Stored records:
- - - - -
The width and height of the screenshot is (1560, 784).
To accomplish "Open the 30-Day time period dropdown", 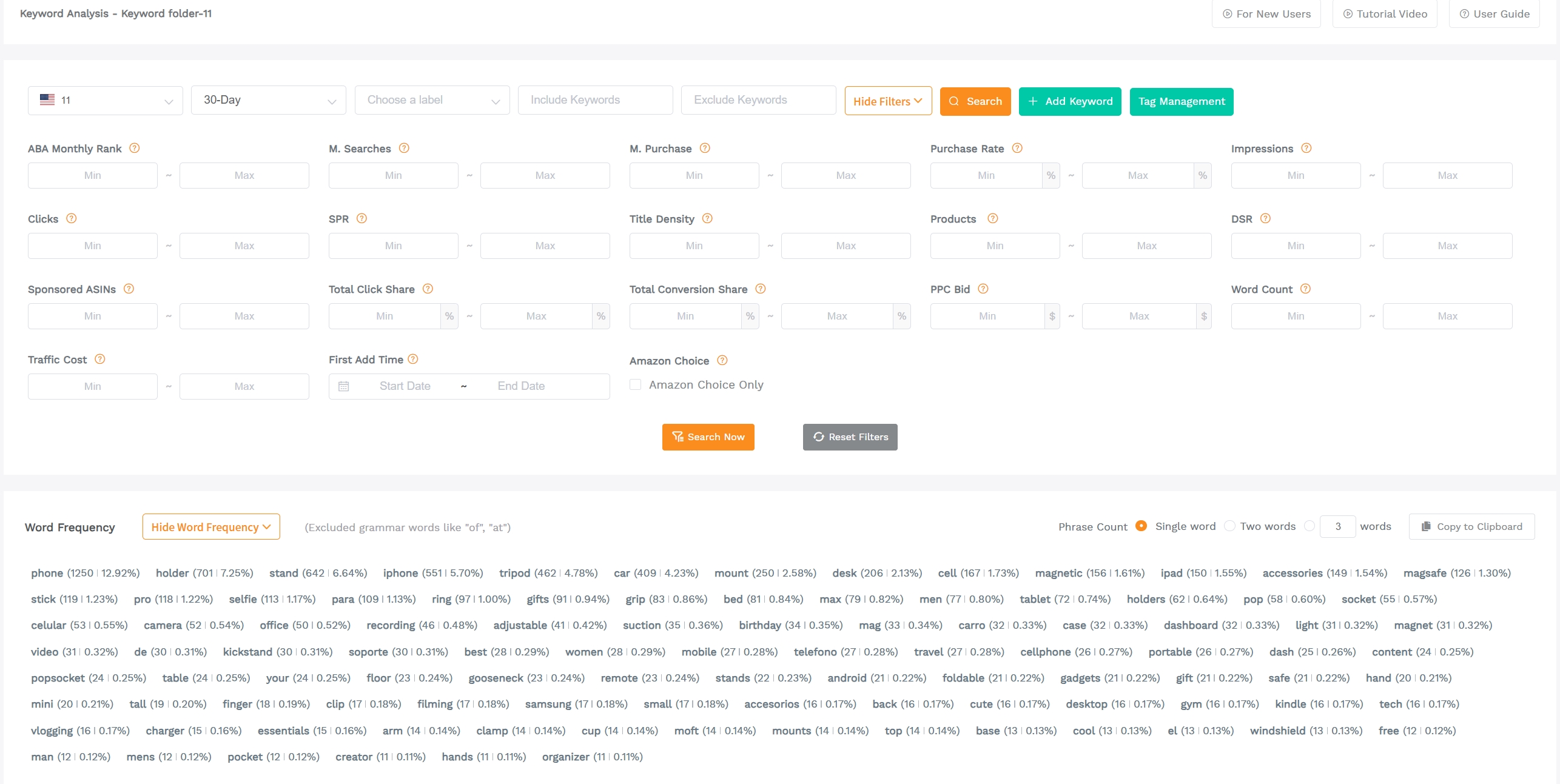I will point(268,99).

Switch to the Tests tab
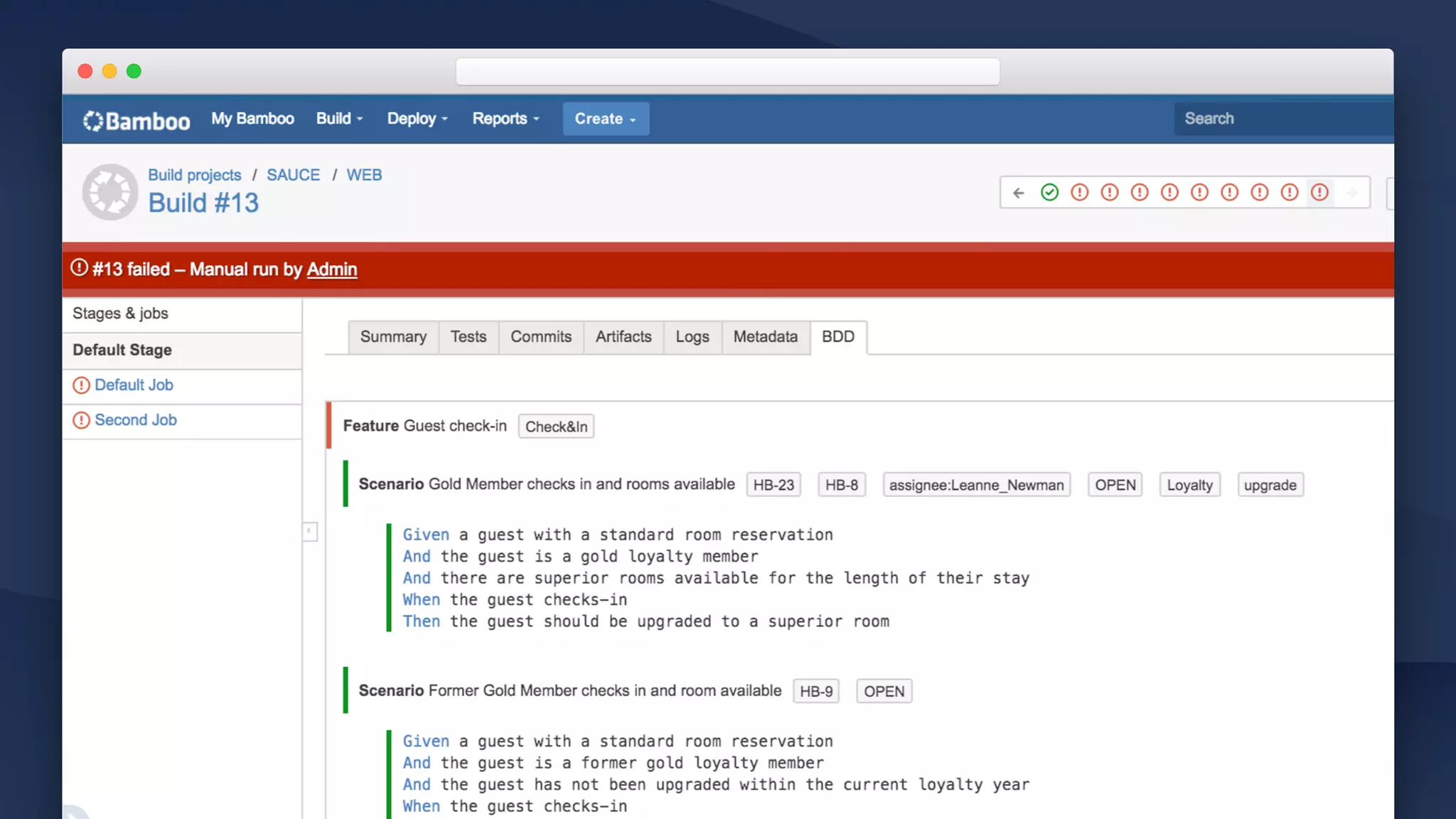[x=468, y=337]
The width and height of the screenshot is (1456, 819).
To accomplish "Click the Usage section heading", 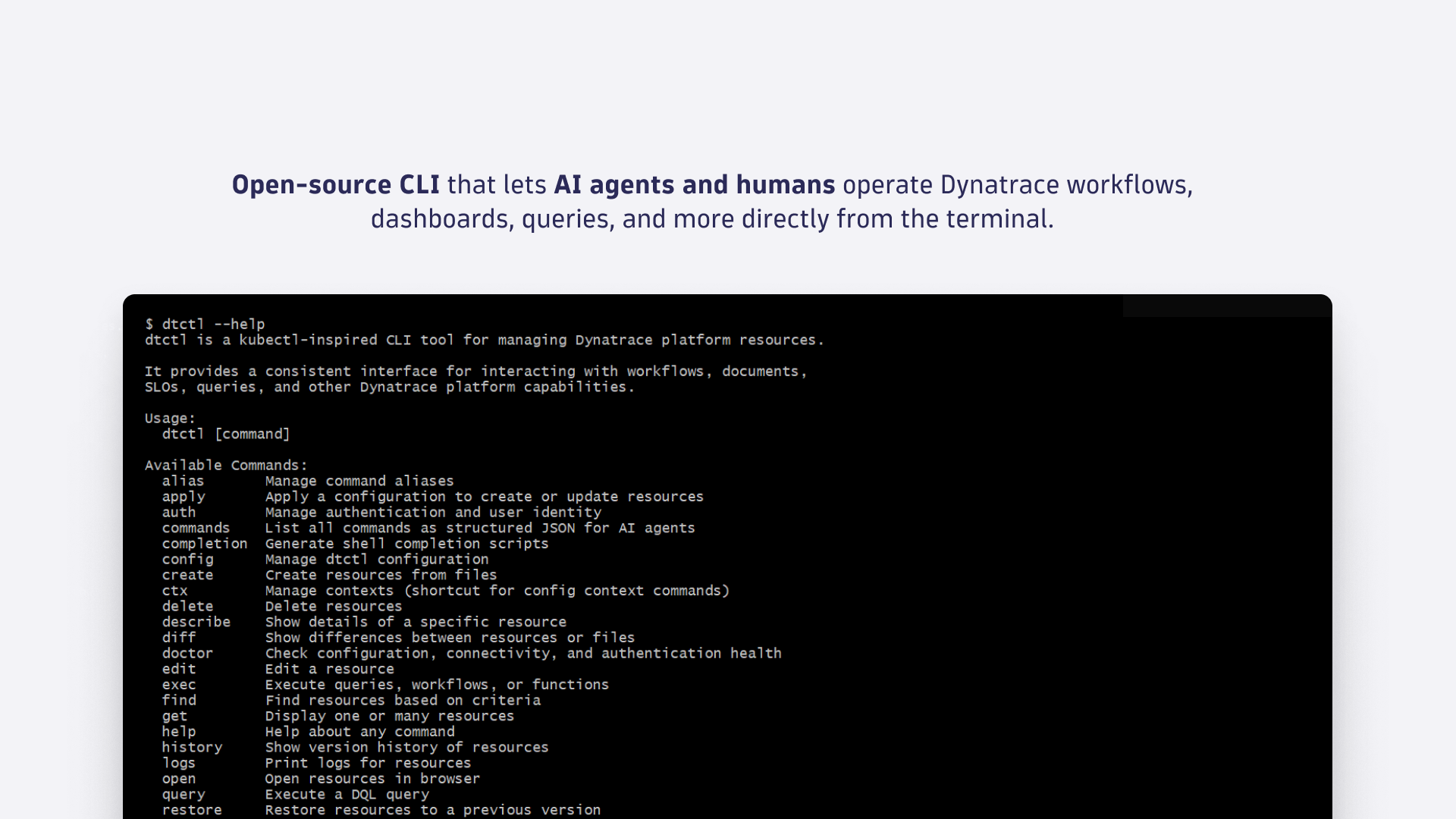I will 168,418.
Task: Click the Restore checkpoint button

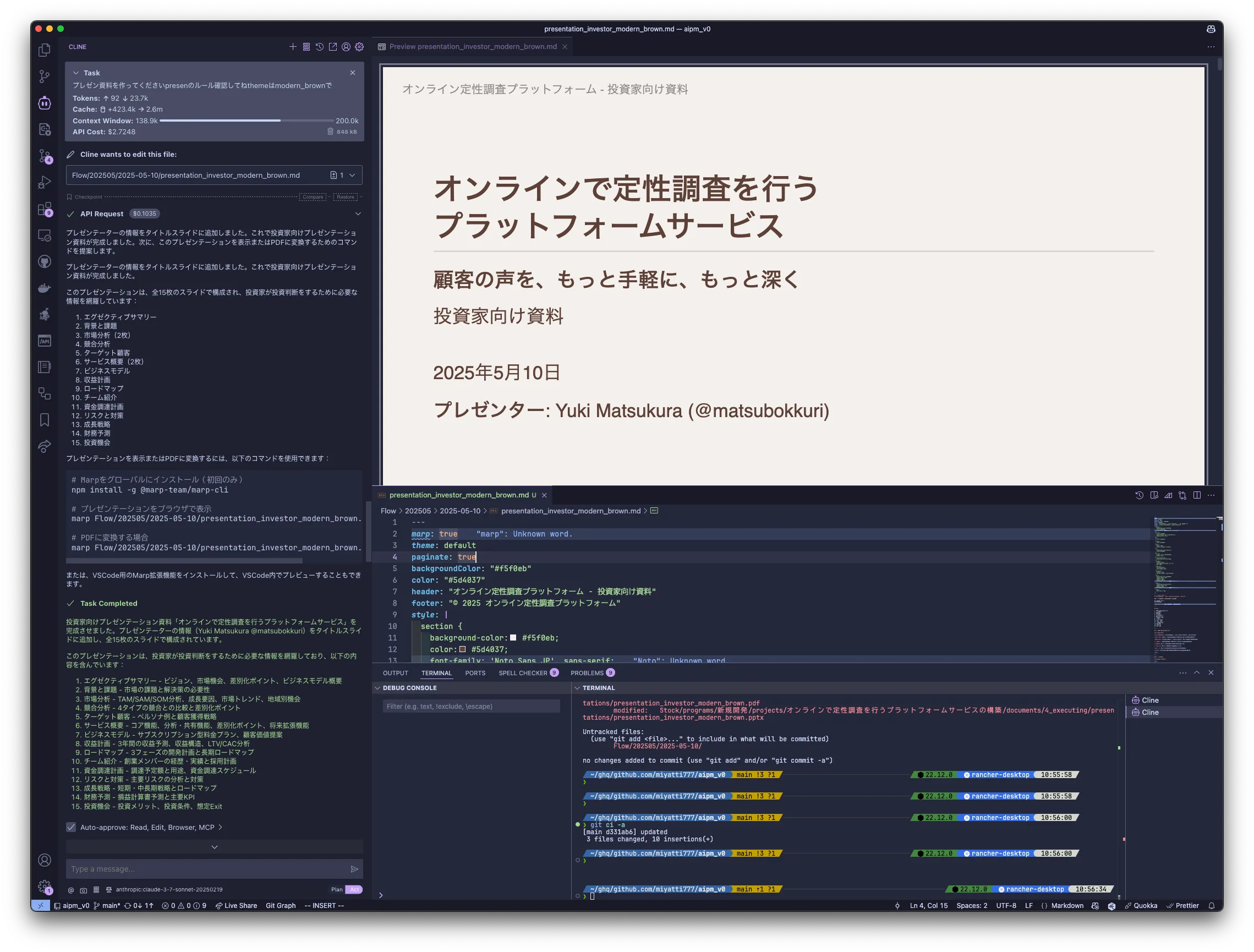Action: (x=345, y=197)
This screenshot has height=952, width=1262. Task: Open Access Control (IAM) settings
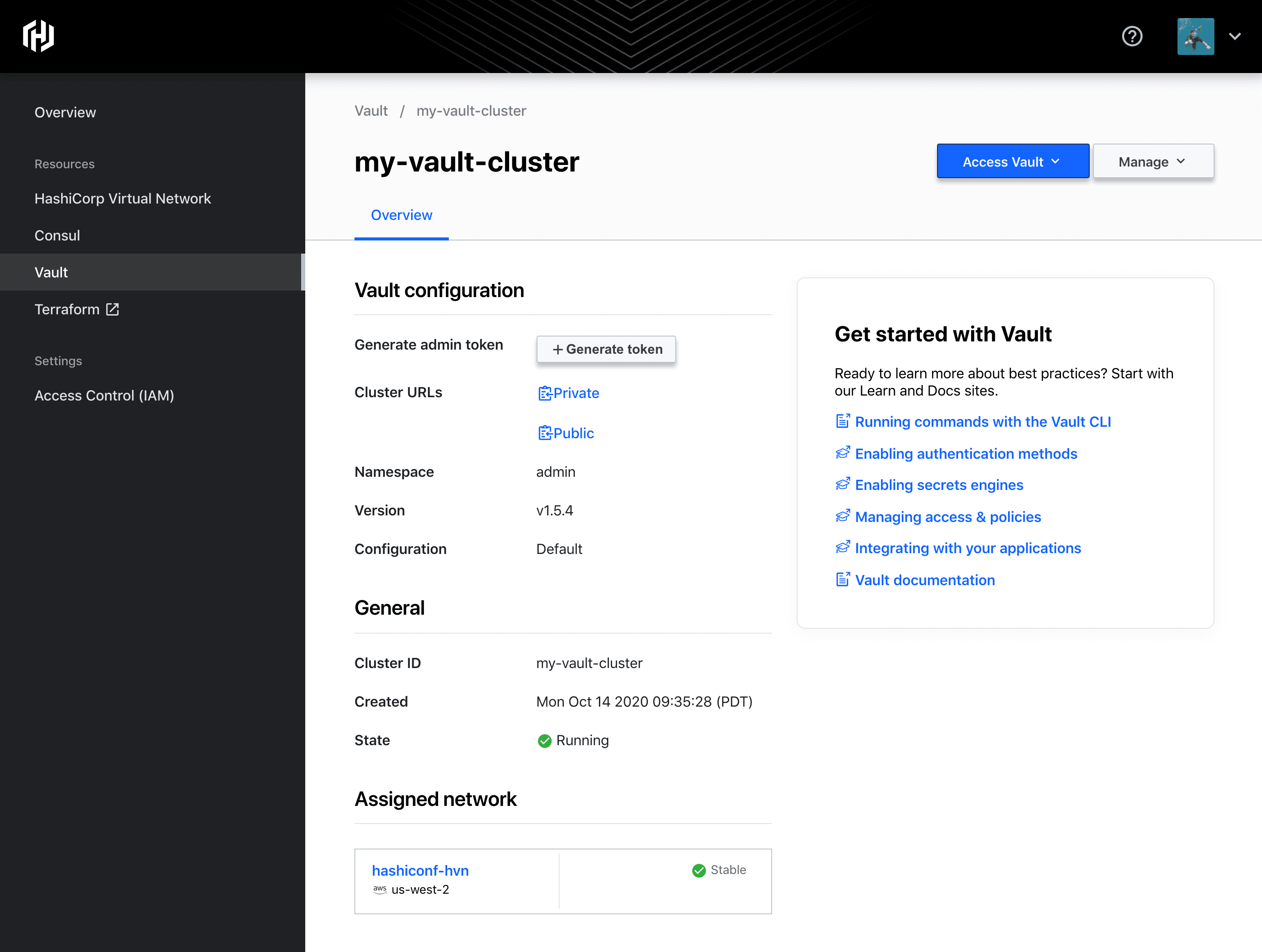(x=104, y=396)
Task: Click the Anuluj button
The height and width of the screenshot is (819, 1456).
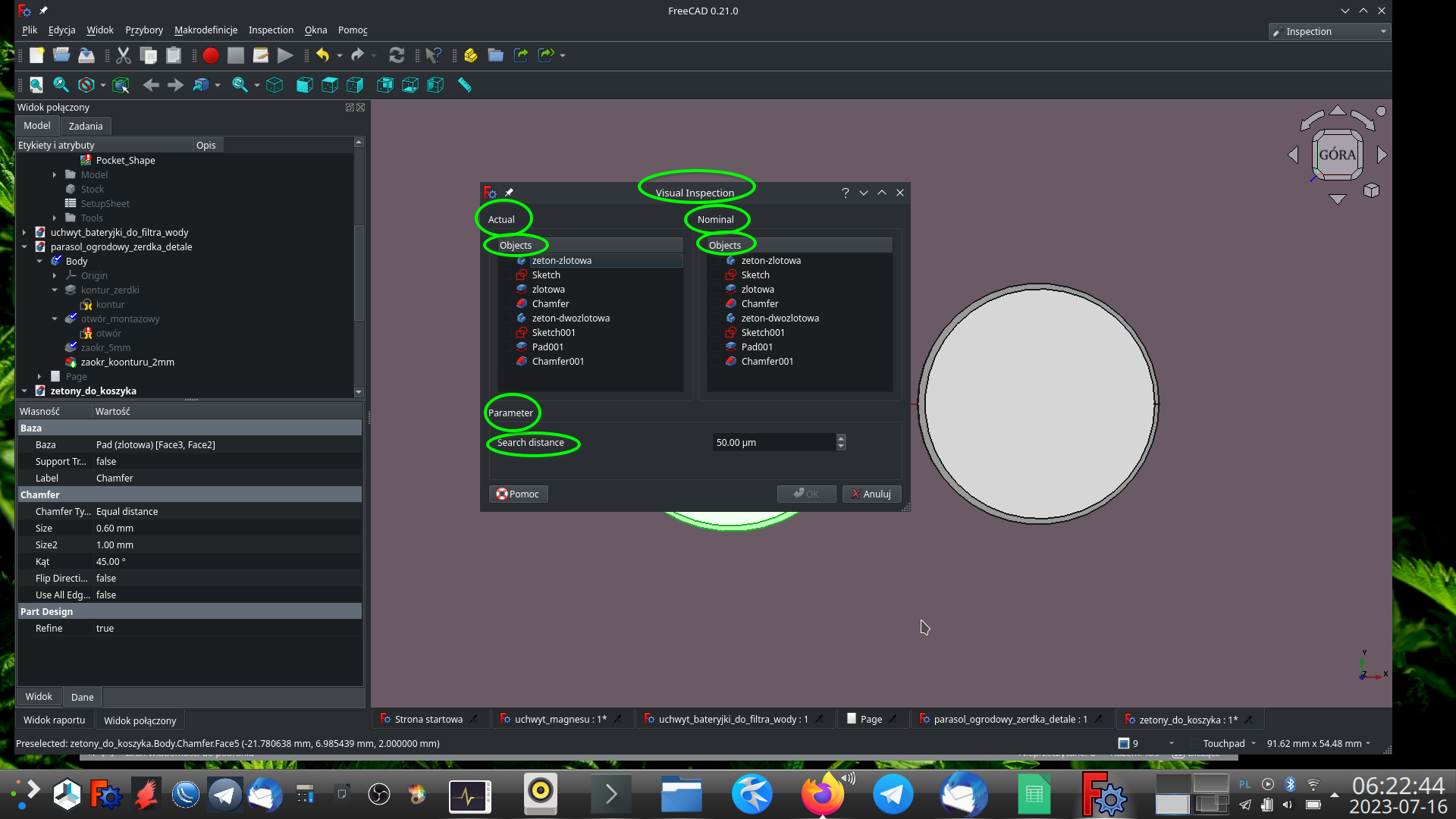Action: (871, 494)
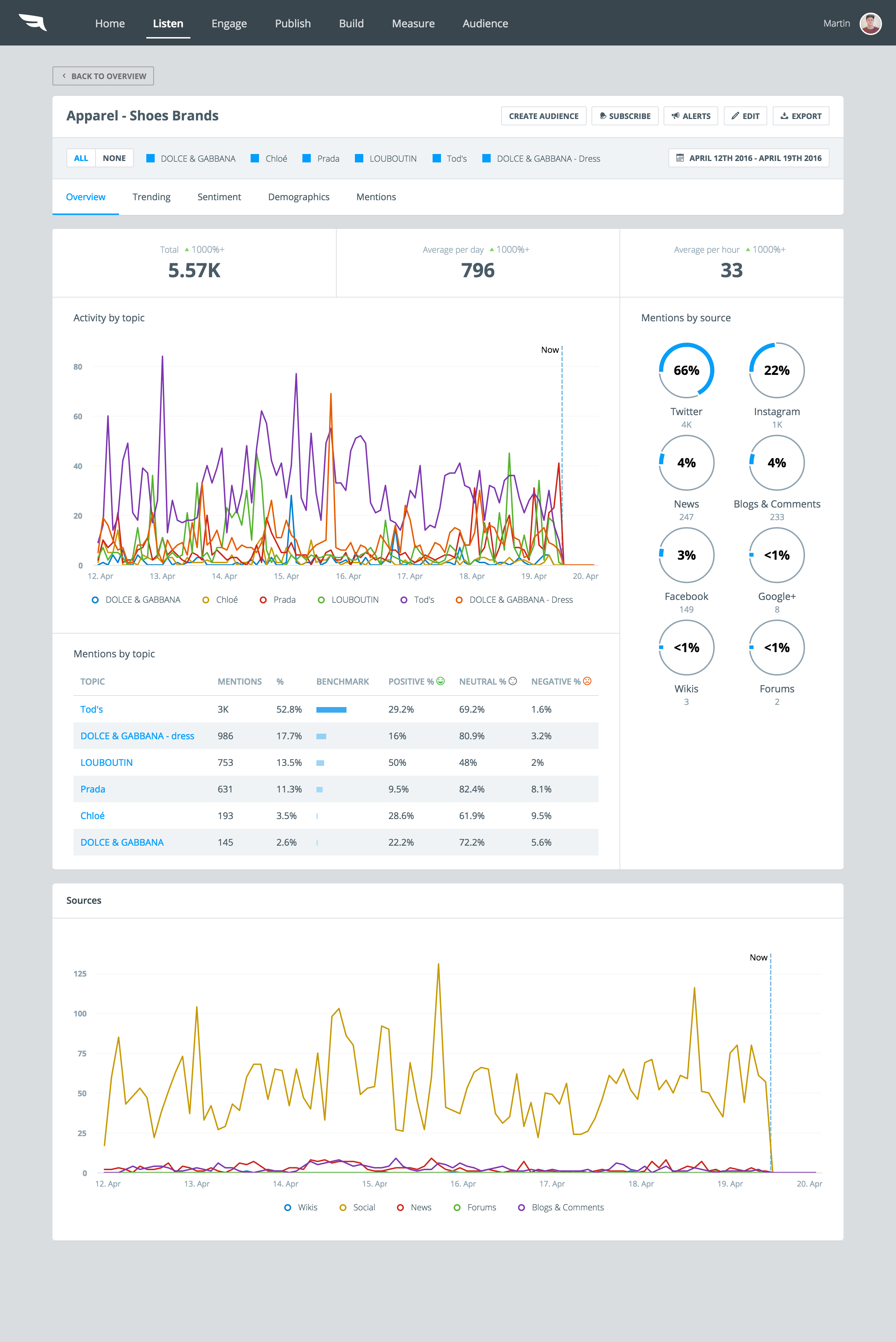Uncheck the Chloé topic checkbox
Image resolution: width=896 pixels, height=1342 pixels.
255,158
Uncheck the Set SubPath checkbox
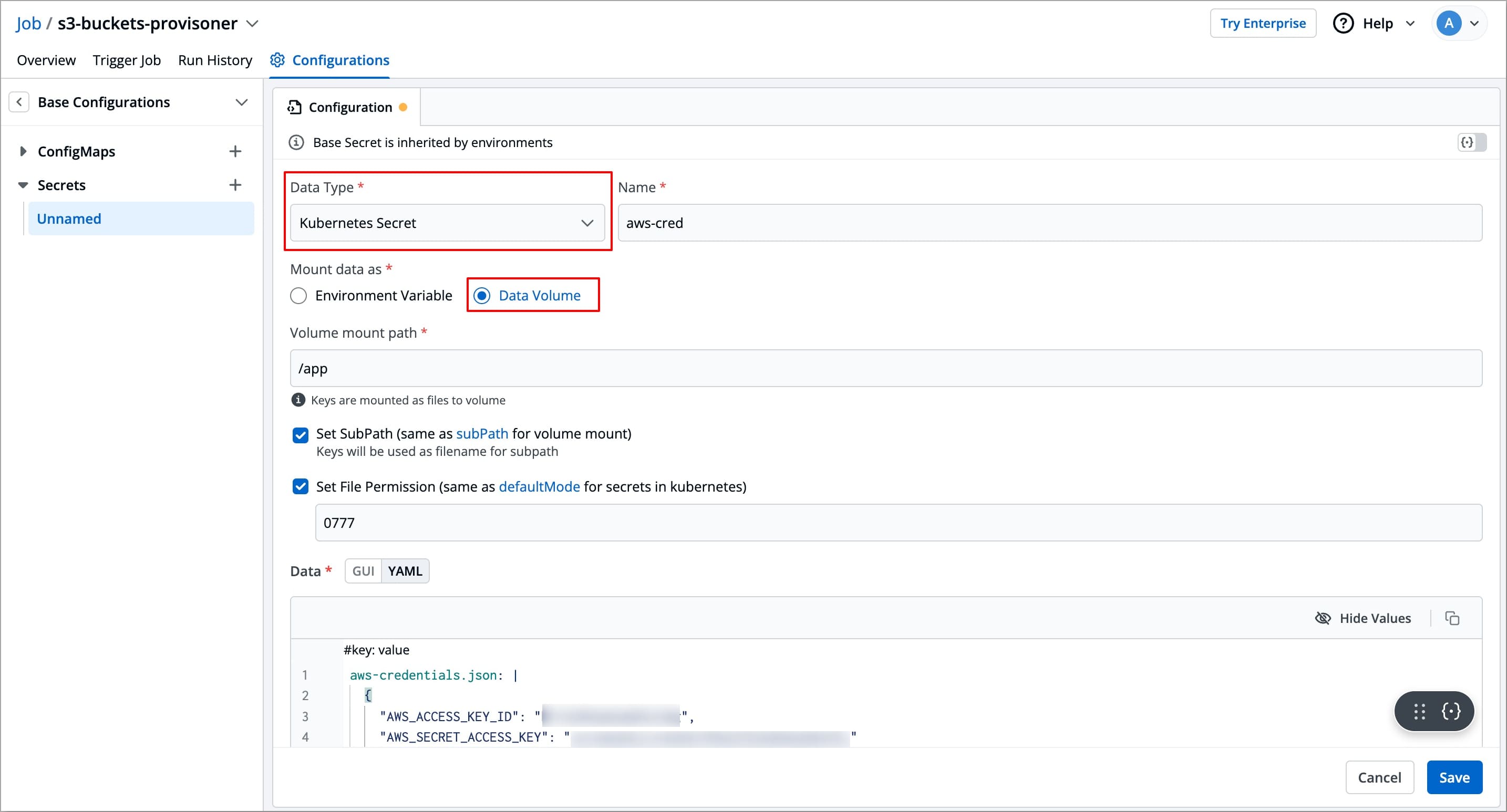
- - - - -
Output only the lines above from the line that holds "This screenshot has" through the line that holds "Task: Click the Anuluj button", both ends included, and exclude pictures.

This screenshot has height=952, width=1262. Task: Open Access Control (IAM) settings
(x=104, y=396)
Task: Click the Anuluj button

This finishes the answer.